Buying Homes in a Falling Market
Real estate markets across the United States have been south bound for over 3 years now. Fewer markets have experienced an occasional spurt in prices without sustainable momentum.
So far the beginning of 2012 appears too early to predict a reversal of the current trend and the numbers that are put out by several research agencies point out that a large number of homes remain unsold across the nation.
With mortgage lenders likely to add a significantly larger number of homes to the foreclosure list, the best that can be expected is some stability at the current levels. Serious buyers, though they are fewer, are also facing difficulties in obtaining fresh mortgage loans because the lenders have made substantial changes to their lending plans.
A 20% down payment has now become the rule with many lenders. Your credit history over a long period of time and not just the immediate credit scores also add to the list of hurdles to be crossed before you can get a mortgage loan. Put, together, if you have decided to buy a home, let us examine how you can get the best out of the current situation.
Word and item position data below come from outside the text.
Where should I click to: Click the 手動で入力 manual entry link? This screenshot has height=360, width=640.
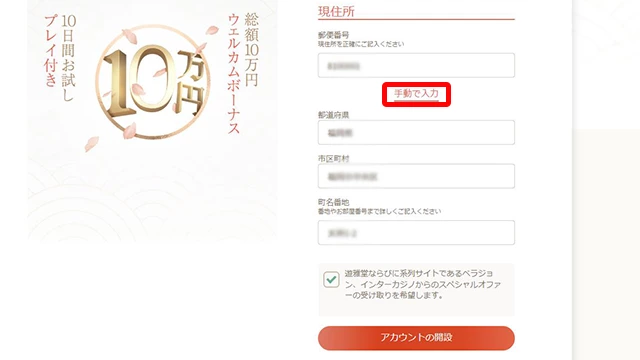[x=416, y=94]
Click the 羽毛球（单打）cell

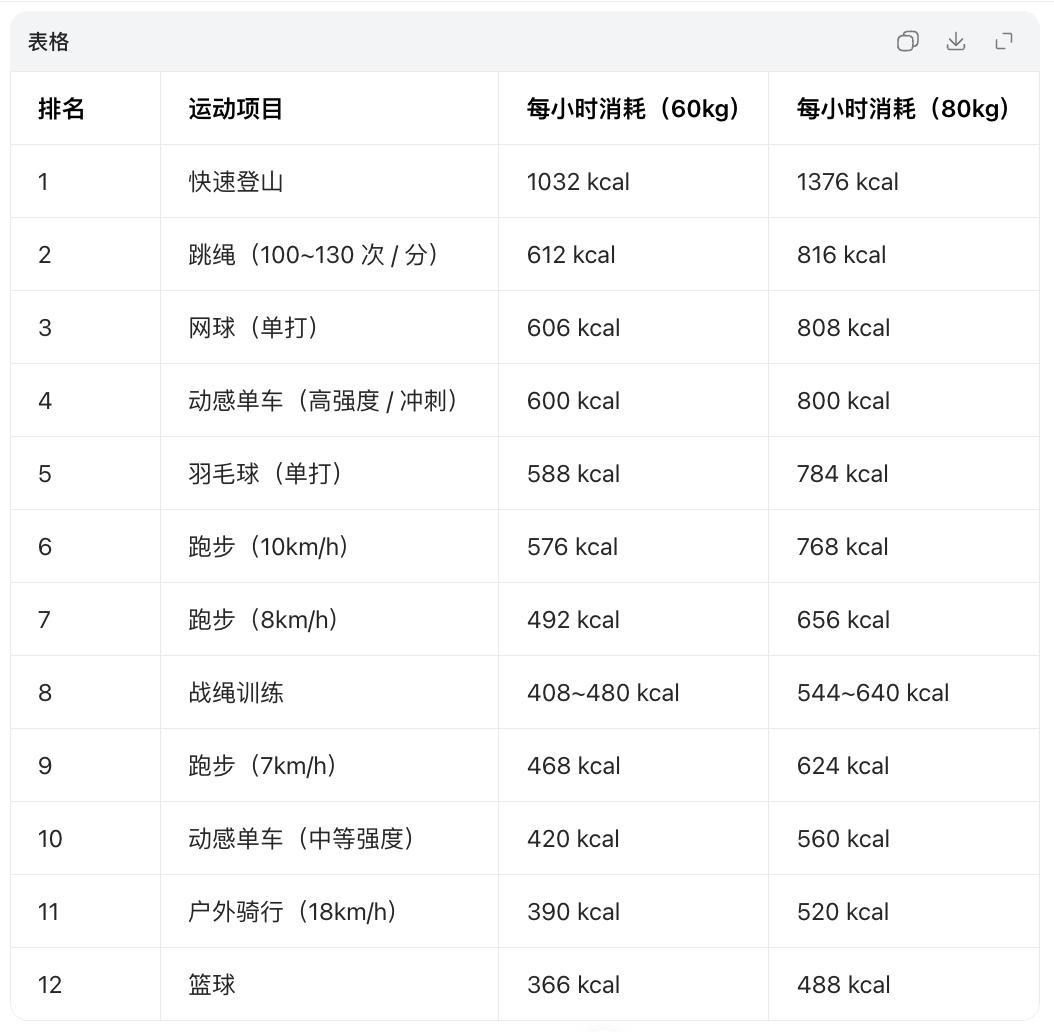point(265,474)
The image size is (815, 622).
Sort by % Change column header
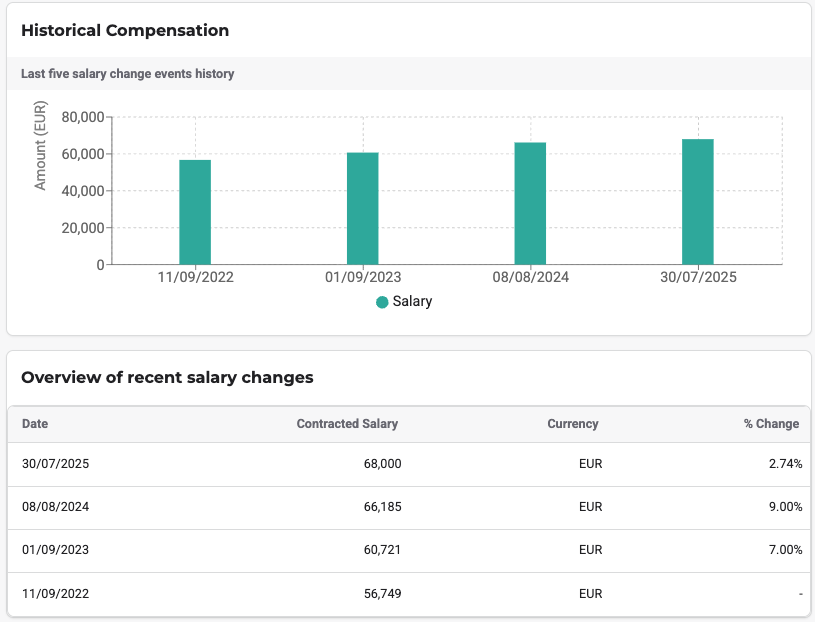(x=771, y=424)
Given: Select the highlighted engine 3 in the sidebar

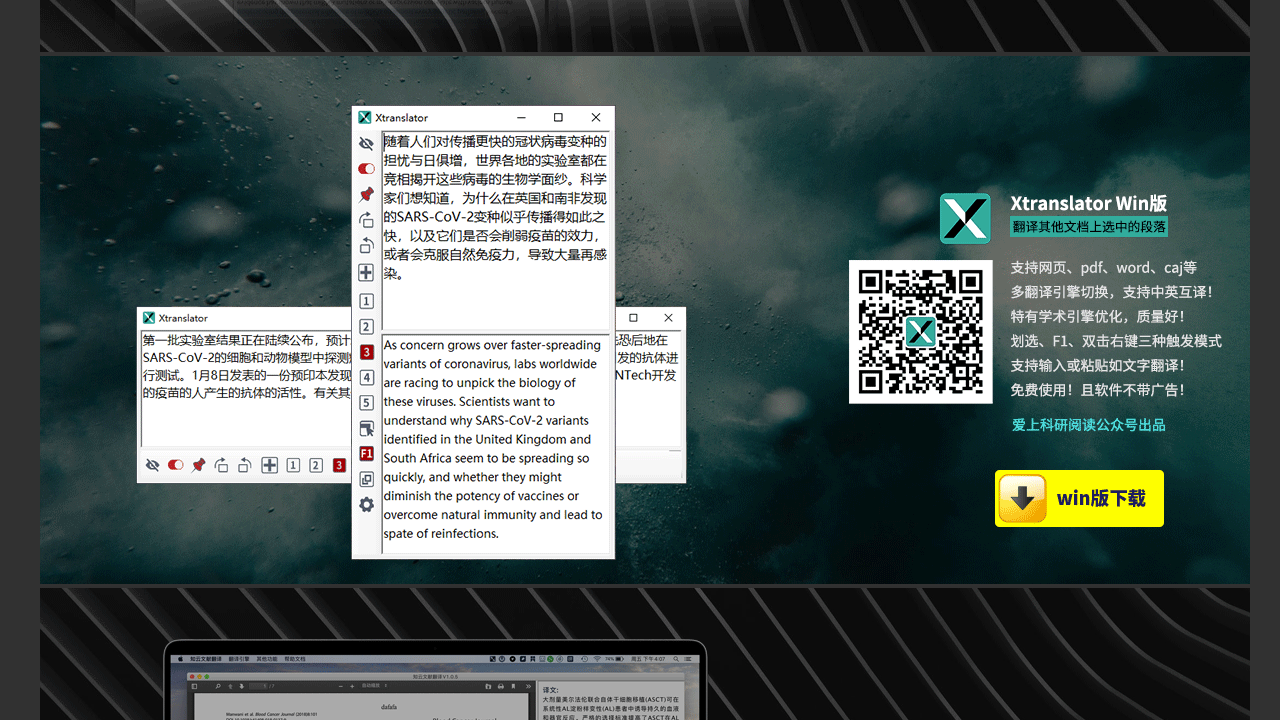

Though the chips are down across the nation and most prominent markets around the globe, real estate is driven more by local factors than the global or national indicators. Therefore, if you are buying into a neighborhood where prices have shown a steady rise in the last couple of years (after hitting the bottom in early 2009), your investment has better chances of appreciation in the immediate as well as long term.
In markets which have an inherent strength, the cause of the dip is only a reflection of the sentiments across the broader national spectrum. In these markets, you will be guided by the general economic conditions prevailing in the neighborhood, employment statistics, and the overall growth prospects.
In early 2009 most markets reacted sharply to the economic down turn taking real estate prices down. However, in some markets with potential buoyancy, the reaction was short lived and priced started moving up in a short space of time. One way you can amplify this picture is by looking at the price graph between 2009 and the current times. In markets where the prices have moved up continuously, you have minimal concerns because of the inherent value in these markets.
Buying homes in a depressed market is sharply different from buying homes in a strong market. The first step in such markets would be to examine the price movement to gauge whether the market has bottomed out or the trends holds further potential to go down. When the price graph shows up and down waves, there is an element of inherent strength in the market.
These markets have a strong potential to consolidate and move up when the national economy offer even small consolations and exhibits signs of improvement. Your task becomes tougher when your chosen location falls in a market that is perpetually moving south. Buying homes in these markets call for in-depth analysis and understanding of multiple factors that influence the price movements.
Your best bet to buy homes in a depressed market is to identify a reliable agent conversant with the neighborhood in which you propose to buy your home. With long years of experience in a specific neighborhood your agent is in a better position to guide you through an informed investment decision and help you get the best of homes, at a price point that is advantageous to you.